TASK TO COMPLETE:
Extract every line of the entries below and repeat each one unchanged.

Word and element location data:

-*-

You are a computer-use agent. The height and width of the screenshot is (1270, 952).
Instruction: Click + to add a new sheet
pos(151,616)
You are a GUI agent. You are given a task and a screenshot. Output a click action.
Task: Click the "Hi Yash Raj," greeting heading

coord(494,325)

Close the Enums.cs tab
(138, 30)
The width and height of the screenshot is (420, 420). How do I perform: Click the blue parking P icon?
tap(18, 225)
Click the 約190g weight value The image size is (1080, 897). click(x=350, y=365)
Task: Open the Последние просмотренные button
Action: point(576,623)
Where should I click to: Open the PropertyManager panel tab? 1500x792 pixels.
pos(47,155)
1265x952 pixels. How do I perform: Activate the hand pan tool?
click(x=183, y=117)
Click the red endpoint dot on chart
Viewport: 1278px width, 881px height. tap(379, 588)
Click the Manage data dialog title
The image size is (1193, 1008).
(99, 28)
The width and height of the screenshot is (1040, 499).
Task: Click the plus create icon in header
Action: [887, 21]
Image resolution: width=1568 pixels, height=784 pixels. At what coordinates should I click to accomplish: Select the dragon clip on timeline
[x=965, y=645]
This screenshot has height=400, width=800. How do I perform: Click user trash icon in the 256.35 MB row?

-*-

TASK ANSWER:
You are a computer-use agent. The height and width of the screenshot is (1270, 952).
Instruction: Click + to add a new sheet
pos(151,616)
You are a GUI agent. You are given a task and a screenshot. Output a click action.
Task: Click the "Hi Yash Raj," greeting heading

coord(494,325)

Close the Enums.cs tab
(138, 30)
The width and height of the screenshot is (420, 420). How do I perform: Click the blue parking P icon?
tap(18, 225)
Click the 約190g weight value The image size is (1080, 897). click(x=350, y=365)
Task: Open the Последние просмотренные button
Action: point(576,623)
Where should I click to: Open the PropertyManager panel tab? 1500x792 pixels.
pos(47,155)
1265x952 pixels. How do I perform: Activate the hand pan tool?
click(x=183, y=117)
Click the red endpoint dot on chart
Viewport: 1278px width, 881px height. tap(379, 588)
Click the Manage data dialog title
The image size is (1193, 1008).
(99, 28)
The width and height of the screenshot is (1040, 499).
Task: Click the plus create icon in header
Action: [887, 21]
Image resolution: width=1568 pixels, height=784 pixels. At what coordinates should I click to accomplish: Select the dragon clip on timeline
[x=965, y=645]
This screenshot has height=400, width=800. How do I perform: Click user trash icon in the 256.35 MB row?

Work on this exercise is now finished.